(Saved entries)

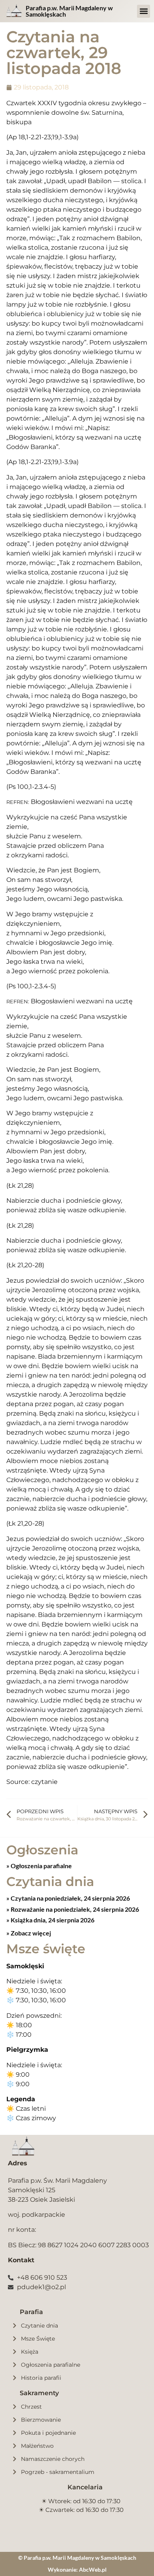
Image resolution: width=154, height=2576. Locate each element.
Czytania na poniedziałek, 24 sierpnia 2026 (69, 1898)
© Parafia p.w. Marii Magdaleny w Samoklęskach (77, 2557)
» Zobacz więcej (28, 1933)
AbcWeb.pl (93, 2569)
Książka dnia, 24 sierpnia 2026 (51, 1920)
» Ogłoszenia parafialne (39, 1865)
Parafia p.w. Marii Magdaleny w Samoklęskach (69, 11)
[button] (143, 11)
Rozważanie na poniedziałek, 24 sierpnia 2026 (74, 1909)
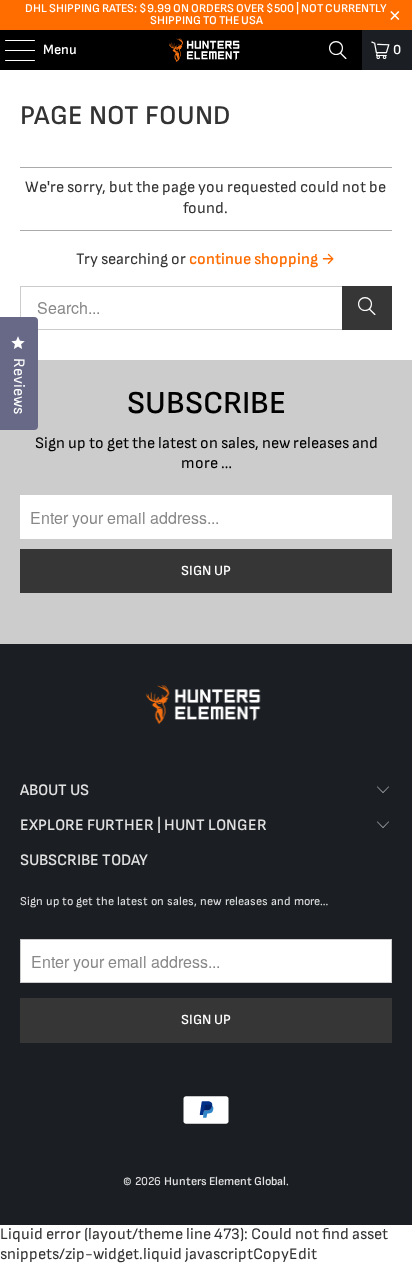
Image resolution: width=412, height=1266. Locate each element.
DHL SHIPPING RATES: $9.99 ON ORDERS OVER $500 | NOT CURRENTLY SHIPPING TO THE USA (206, 14)
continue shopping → (262, 259)
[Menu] (9, 50)
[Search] (338, 50)
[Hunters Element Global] (206, 50)
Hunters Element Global (225, 1181)
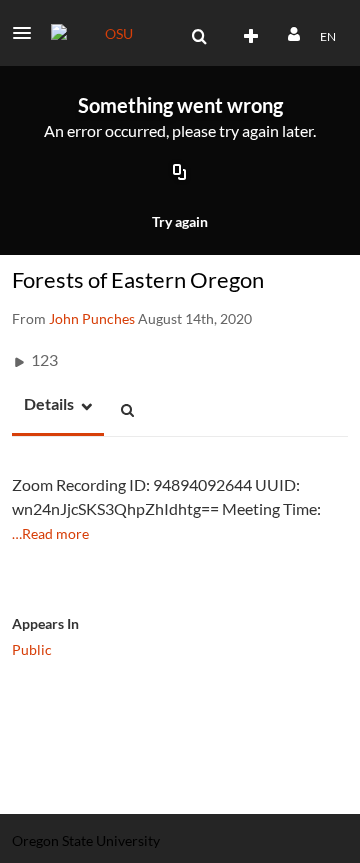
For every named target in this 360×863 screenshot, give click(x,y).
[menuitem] (199, 37)
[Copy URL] (180, 174)
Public (32, 649)
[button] (28, 33)
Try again (180, 221)
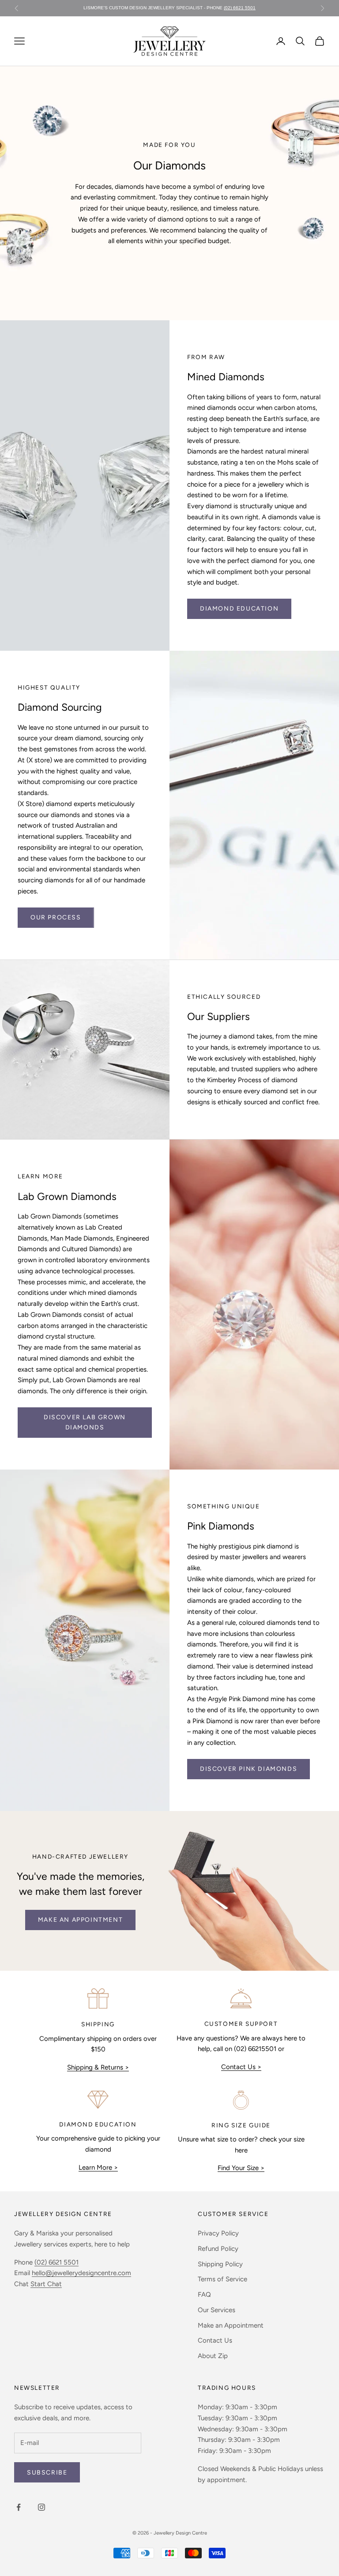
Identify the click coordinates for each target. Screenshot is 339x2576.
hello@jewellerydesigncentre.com (81, 2273)
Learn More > (98, 2167)
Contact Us (215, 2340)
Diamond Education (239, 608)
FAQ (204, 2295)
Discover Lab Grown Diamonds (85, 1422)
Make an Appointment (231, 2325)
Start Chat (46, 2284)
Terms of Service (222, 2279)
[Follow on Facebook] (18, 2507)
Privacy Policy (218, 2233)
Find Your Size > (241, 2168)
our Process (55, 917)
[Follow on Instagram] (41, 2507)
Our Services (216, 2310)
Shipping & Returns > (98, 2067)
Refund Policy (218, 2249)
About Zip (213, 2356)
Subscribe (47, 2472)
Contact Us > (241, 2067)
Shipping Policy (220, 2264)
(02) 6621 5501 (240, 7)
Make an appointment (80, 1920)
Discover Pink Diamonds (248, 1769)
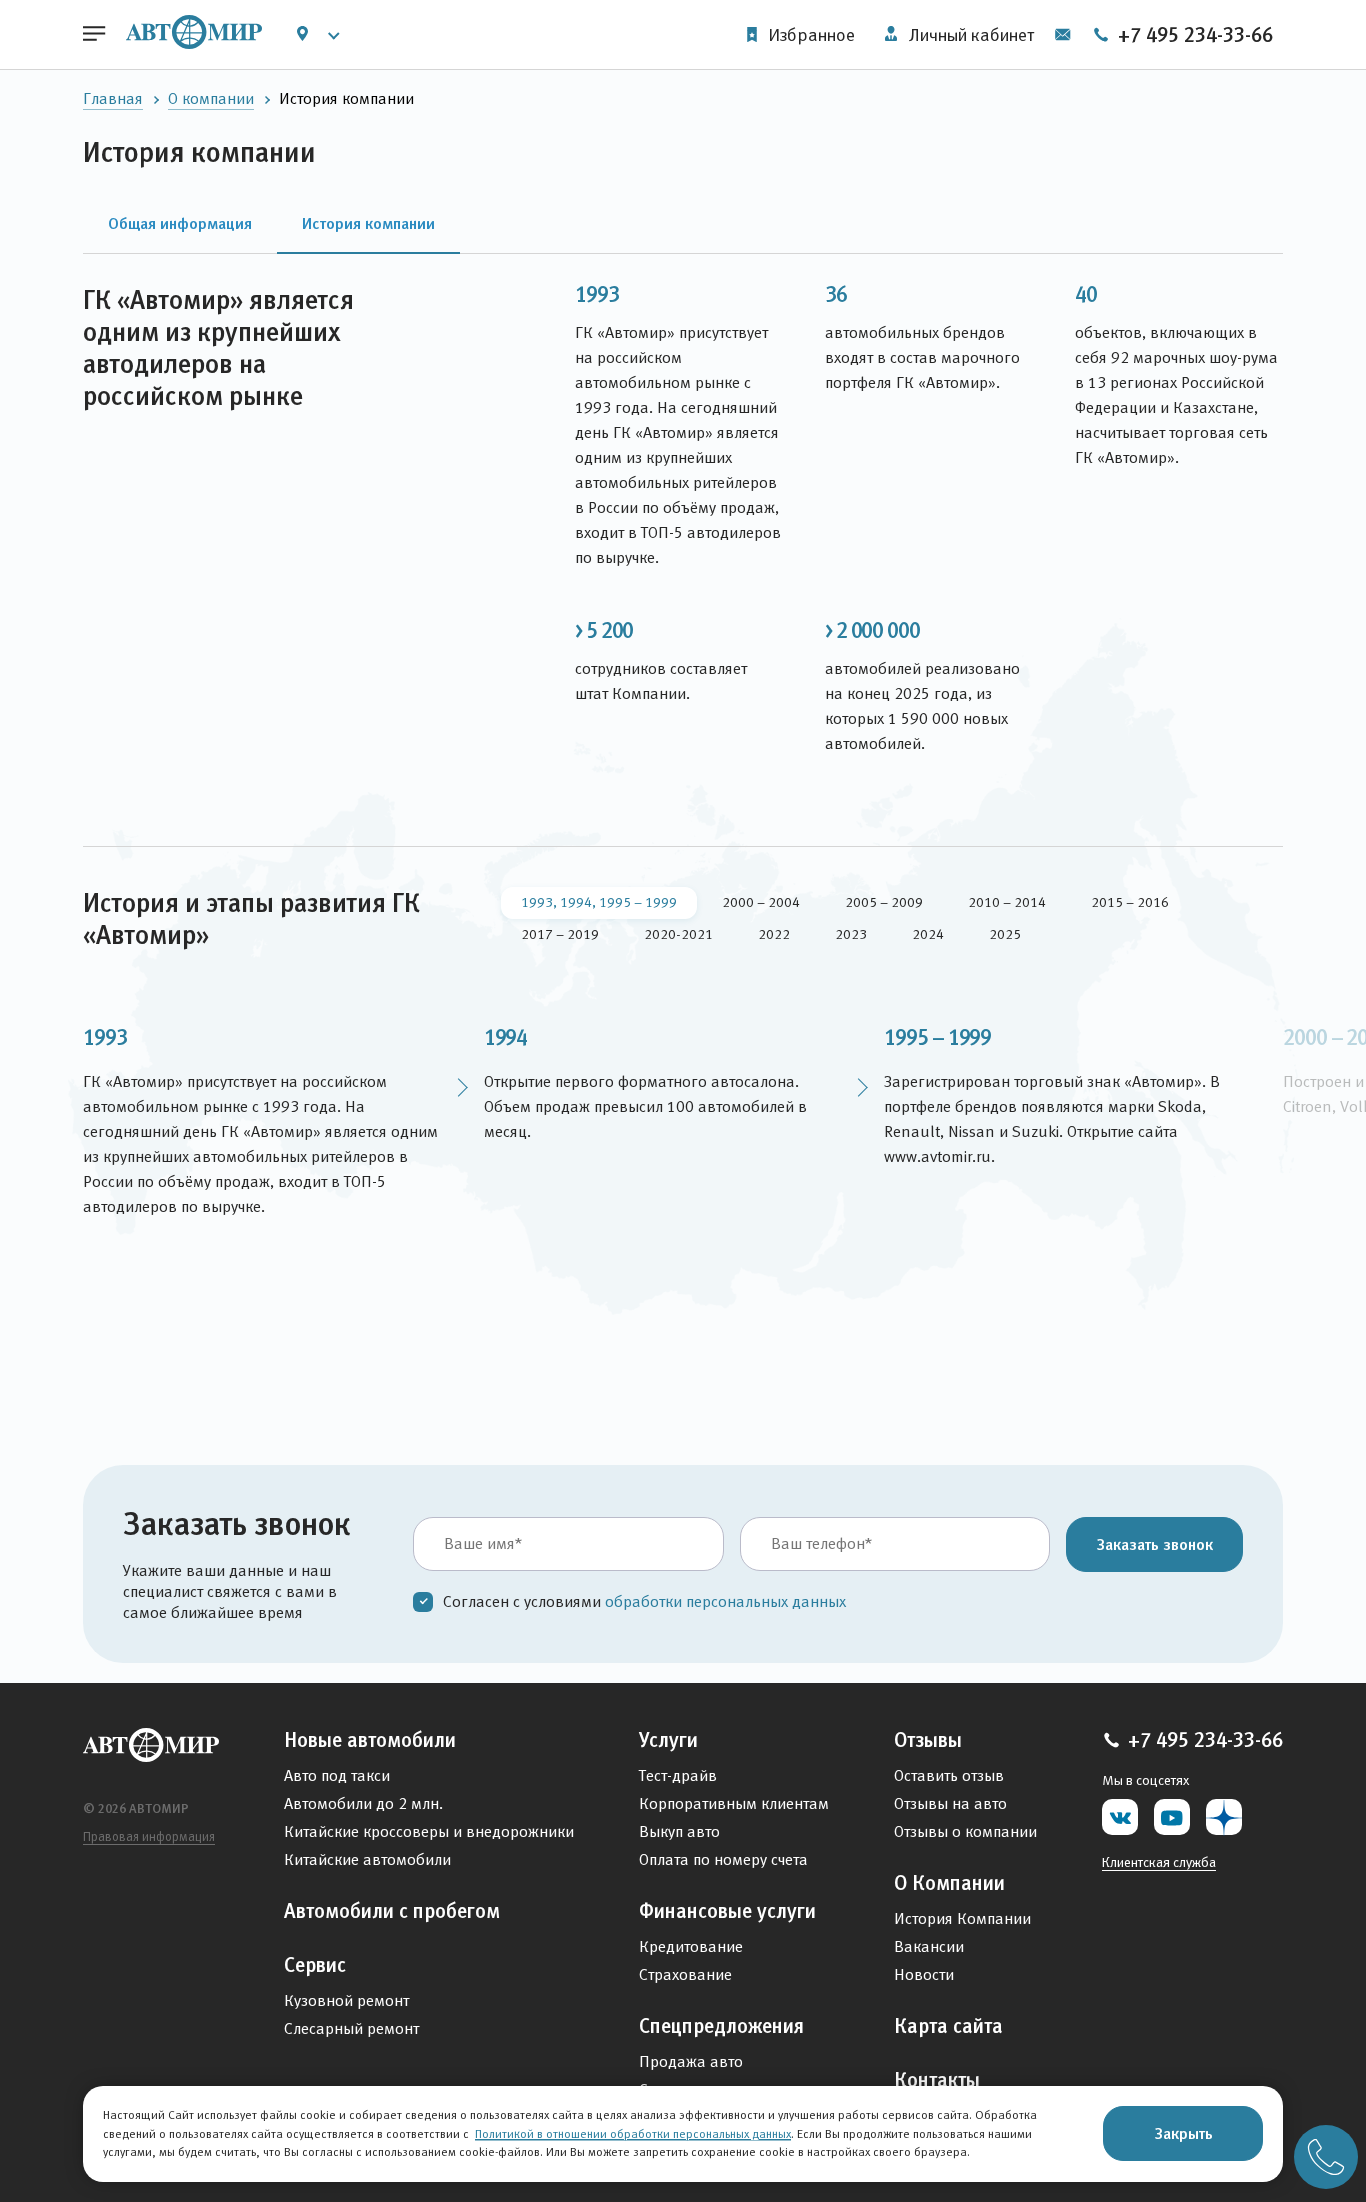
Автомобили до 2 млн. (363, 1803)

Task to carry out
A faithful copy of all the entries is required, pictures excluded.

Task result
Image resolution: width=154, height=2576. Locate each element.
Czytania na poniedziałek, 24 sierpnia 2026 (69, 1898)
© Parafia p.w. Marii Magdaleny w Samoklęskach (77, 2557)
» Zobacz więcej (28, 1933)
AbcWeb.pl (93, 2569)
Książka dnia, 24 sierpnia 2026 (51, 1920)
» Ogłoszenia parafialne (39, 1865)
Parafia p.w. Marii Magdaleny w Samoklęskach (69, 11)
[button] (143, 11)
Rozważanie na poniedziałek, 24 sierpnia 2026 (74, 1909)
Image resolution: width=412, height=1266. Locate each element.
DHL SHIPPING RATES: $9.99 ON ORDERS OVER $500 | NOT CURRENTLY SHIPPING TO THE USA (206, 14)
continue shopping → (262, 259)
[Menu] (9, 50)
[Search] (338, 50)
[Hunters Element Global] (206, 50)
Hunters Element Global (225, 1181)
For every named target in this 360×863 screenshot, give click(x,y).
[menuitem] (199, 37)
[Copy URL] (180, 174)
Public (32, 649)
[button] (28, 33)
Try again (180, 221)
Identify the click coordinates for each target. Screenshot is 339x2576.
hello@jewellerydesigncentre.com (81, 2273)
Learn More > (98, 2167)
Contact Us (215, 2340)
Diamond Education (239, 608)
FAQ (204, 2295)
Discover Lab Grown Diamonds (85, 1422)
Make an Appointment (231, 2325)
Start Chat (46, 2284)
Terms of Service (222, 2279)
[Follow on Facebook] (18, 2507)
Privacy Policy (218, 2233)
Find Your Size > (241, 2168)
our Process (55, 917)
[Follow on Instagram] (41, 2507)
Our Services (216, 2310)
Shipping & Returns > (98, 2067)
Refund Policy (218, 2249)
About Zip (213, 2356)
Subscribe (47, 2472)
Contact Us > (241, 2067)
Shipping Policy (220, 2264)
(02) 6621 5501 (240, 7)
Make an appointment (80, 1920)
Discover Pink Diamonds (248, 1769)
Автомобили до 2 млн. (363, 1803)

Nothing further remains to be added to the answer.